The Yantra takes its source at an altitude of 1,220 m on the northern foothills of the summit of Atovo Padalo (1,495 m) in the Shipka division of the Balkan Mountains, very close to the historical summit of Buzludzha (1,432 m). Until the city of Gabrovo it flows northwest in a deep valley covered with forests of European beech (Fagus sylvatica). Between Gabrovo and the village of Yantra the river forms the Strazha Gorge through the homonymous plateau, its valley then widens and arable lands appear along its terraces.

The middle course begins at the village of Vetrintsi, as the river heads east. The Yantra turns northwards before reaching the city of Veliko Tarnovo and forms a picturesque gorge within its urban limits, as it cuts through the Tarnovo Heights.

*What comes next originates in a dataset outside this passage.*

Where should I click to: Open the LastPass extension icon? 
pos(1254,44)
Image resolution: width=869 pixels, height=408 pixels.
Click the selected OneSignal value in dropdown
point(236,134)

The Yantra exits the gorge at the village of Samovodene and enters the Danubian Plain, forming the boundary between the plain's central and eastern sections until its mouth.

Due to the small gradient of the current in the Danubian Plain — 4.6‰, the Yantra forms large meanders, with a sinuosity index of 3.1 — the largest in the territory of Bulgaria, especially in the area of Dolna Oryahovitsa, Varbitsa and Draganovo. After receiving its largest tributary, the Rositsa, the river heads north, again forming with numerous meanders and abandoned riverbeds. Downstream of the village of Dolna Studena, it turns northwest and enters another picturesque gorge between the villages of Beltsov, Dzhulyunitsa and Novgrad. In its lower course the river's width ranges between 30 and 78 m. The Yantra flows into the Danube at an altitude of 19 m some 1.7 km northwest of the village of Krivina and about 2 km east of the Vardim Island, the third largest Bulgarian Danubian isle.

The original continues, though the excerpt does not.